There were 47 of them. They looked like sentinels in long black jackets, perched along the fence and dotting the Manitoba Maple in the corner of the yard.
Agnes grabbed a bucket and filled it with peanuts that she had stored in a large Rubbermaid garbage can. The can stood beside a door that led to the backyard. She hobbled out the door, across the deck and down to a crispy patch of anemic grass. The crows watched as she scattered the peanuts and then as she shuffled back onto the deck. It wasn’t until she dropped into a rusty lawn chair that the crows parachuted amongst the peanuts, squawking violently as they foraged their daily treat.
Roger was still inside the house. He stood tentatively on the opposite side of the screen door, a little freaked out by the scene that was unfolding.
It was a call, yesterday, from a neighbour that prompted Agnes’s nephew Roger to check on his old aunt.
“I hope you don’t mind, I got your number from your old girlfriend, Michelle.” She said “Michelle” like it was a question. “She’s my hairdresser’s neighbour’s cousin.”
This was how Mrs. Cheeseman began when she’d called him yesterday.
“The neighbours are awfully worried,” she’d said.
And now he could see why.
He’d let himself in when his aunt didn’t respond to the doorbell. His jeans draped over his legs like deflated balloons hanging limply from a string and he’d hiked them up over exposed Blue Jays boxers and skinny ankles as he navigated his way over heaps of unread mail, yellowed newspapers – and who could be sure what else. Taking off his Nikes hadn’t even crossed his mind.  
He found her in the small bedroom in the front corner of the house with the curtains blacking out the morning sun. In the dim light, he could see the single bed pressed up against the wall and mounded with bunched up clothing and plastic bags stuffed with more plastic bags. Dotted throughout the heap was a cacophony of random items: a dishpan, a carjack, assorted scraps of paper, a bunch of tin pie plates, a flattened Bran Flakes box, a golf club.
It briefly crossed his mind that he’d never known his aunt to play golf.
She was sitting in a threadbare recliner in the corner of a bedroom, flanked by a couple of TV trays piled high with moldy tea cups and crusted over soup bowls with sour milky spoons stuck to their edges. Empty cookie packages had been dropped amongst the crumbs that littered the floor around her feet.
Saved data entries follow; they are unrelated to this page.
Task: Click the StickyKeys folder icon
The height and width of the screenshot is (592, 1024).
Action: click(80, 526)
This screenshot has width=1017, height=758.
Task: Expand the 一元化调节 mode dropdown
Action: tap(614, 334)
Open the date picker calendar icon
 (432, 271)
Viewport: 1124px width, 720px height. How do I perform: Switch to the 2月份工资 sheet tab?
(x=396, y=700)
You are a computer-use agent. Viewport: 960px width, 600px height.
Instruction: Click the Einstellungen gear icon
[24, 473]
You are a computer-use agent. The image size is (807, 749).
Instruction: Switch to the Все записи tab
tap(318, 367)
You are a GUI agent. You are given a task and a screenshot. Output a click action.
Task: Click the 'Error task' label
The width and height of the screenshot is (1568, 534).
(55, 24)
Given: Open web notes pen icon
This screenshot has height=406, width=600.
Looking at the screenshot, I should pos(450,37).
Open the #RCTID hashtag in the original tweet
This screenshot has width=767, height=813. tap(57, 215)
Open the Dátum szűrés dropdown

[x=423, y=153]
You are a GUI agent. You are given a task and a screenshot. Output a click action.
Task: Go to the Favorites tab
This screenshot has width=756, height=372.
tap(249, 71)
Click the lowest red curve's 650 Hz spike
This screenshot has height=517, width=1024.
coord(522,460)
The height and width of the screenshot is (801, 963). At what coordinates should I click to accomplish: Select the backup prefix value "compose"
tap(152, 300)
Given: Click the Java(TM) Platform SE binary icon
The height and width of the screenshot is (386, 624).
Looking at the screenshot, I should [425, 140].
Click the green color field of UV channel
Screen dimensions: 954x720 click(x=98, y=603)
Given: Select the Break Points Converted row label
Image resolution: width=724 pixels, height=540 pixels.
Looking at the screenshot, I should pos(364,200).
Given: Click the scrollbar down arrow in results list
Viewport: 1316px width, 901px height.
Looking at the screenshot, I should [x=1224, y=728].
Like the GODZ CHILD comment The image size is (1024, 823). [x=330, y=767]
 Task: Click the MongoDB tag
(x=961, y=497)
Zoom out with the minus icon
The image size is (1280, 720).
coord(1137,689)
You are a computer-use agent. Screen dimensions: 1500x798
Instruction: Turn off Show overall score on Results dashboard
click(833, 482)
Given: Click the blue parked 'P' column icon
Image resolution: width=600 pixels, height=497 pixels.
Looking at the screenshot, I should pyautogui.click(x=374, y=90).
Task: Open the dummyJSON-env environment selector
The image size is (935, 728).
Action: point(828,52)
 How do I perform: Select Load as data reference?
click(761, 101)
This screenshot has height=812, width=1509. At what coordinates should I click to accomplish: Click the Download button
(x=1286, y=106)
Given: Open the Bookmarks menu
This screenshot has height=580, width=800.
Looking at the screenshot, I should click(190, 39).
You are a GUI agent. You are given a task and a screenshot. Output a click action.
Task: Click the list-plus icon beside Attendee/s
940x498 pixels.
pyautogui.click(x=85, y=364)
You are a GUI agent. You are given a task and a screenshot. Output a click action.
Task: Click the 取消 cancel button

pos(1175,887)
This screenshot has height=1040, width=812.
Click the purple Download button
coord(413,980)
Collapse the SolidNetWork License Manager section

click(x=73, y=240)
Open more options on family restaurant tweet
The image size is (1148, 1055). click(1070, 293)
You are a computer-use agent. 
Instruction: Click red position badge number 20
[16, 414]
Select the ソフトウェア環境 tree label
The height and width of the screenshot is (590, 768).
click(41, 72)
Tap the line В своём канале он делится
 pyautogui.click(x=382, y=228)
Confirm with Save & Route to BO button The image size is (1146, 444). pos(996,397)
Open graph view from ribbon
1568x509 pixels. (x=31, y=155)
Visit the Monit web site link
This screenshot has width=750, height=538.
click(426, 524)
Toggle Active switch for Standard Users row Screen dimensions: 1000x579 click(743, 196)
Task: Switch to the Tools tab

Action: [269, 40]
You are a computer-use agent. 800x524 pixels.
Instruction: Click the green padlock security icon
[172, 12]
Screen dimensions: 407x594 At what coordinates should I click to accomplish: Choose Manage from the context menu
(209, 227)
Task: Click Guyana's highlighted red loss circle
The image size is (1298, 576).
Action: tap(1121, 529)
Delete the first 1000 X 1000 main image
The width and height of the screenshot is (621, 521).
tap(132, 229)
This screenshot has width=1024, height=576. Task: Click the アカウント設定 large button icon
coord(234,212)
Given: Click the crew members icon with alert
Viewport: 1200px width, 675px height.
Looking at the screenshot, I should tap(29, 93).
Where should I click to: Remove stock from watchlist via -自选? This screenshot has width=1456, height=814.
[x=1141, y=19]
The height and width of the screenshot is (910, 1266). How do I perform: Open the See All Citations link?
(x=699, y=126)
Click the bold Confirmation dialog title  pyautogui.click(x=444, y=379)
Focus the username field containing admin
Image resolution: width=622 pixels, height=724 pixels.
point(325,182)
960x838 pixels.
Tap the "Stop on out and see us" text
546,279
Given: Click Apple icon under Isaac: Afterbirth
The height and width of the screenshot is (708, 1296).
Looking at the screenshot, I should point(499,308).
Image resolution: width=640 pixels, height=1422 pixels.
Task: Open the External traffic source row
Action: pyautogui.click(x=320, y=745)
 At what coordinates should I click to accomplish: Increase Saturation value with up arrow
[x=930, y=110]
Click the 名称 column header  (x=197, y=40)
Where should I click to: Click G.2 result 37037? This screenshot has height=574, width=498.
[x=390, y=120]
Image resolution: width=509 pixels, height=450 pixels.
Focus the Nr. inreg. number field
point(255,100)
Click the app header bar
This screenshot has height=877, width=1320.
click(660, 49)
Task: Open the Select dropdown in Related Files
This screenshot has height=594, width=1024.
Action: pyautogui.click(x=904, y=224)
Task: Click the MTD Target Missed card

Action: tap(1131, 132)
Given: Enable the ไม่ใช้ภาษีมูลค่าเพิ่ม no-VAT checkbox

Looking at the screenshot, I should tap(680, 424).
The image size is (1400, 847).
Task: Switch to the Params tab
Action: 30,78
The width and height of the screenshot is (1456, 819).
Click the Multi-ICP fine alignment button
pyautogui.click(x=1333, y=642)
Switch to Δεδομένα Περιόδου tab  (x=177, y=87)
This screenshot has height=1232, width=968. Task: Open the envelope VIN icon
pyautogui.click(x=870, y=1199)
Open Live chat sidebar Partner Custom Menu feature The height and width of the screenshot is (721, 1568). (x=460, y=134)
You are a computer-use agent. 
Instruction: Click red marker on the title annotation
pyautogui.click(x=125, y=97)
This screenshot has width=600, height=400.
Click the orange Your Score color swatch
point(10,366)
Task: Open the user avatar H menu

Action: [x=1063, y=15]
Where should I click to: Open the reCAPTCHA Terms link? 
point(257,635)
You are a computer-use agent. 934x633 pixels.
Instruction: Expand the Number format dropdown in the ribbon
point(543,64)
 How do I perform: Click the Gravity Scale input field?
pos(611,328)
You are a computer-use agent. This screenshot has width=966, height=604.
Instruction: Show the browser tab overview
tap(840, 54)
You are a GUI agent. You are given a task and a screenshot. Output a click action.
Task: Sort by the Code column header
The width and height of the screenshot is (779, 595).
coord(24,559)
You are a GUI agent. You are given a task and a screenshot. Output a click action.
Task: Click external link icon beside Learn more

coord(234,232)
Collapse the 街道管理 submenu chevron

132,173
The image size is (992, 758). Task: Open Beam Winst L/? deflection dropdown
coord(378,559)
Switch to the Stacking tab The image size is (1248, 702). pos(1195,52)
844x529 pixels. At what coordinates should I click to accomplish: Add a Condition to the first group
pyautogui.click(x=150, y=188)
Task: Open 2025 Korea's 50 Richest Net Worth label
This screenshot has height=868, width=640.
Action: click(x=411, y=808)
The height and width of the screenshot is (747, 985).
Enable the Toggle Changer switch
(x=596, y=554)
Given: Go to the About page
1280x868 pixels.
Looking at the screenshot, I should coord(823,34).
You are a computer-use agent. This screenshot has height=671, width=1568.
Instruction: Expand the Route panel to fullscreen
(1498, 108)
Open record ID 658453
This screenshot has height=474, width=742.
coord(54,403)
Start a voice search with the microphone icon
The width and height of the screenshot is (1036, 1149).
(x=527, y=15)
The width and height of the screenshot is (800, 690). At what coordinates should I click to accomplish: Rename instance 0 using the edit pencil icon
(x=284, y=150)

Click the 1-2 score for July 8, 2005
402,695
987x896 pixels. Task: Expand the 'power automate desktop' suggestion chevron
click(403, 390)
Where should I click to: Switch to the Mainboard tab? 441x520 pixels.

The glow of a tiny television illuminated her in a ghostly blue light, eerily accentuating the deep furrows on her somber face and setting her stringy grey hair ablaze.
“Aunt Agnes, it’s me Roger.” He had yelled to be heard over the staticky din of Suzanne Somers demonstrating a ThighMaster. “Just came by to say hi.” A weak smile hadn’t quite disguised his consternation, and it took some work to choke down the nausea being churned up by the dense rancid air.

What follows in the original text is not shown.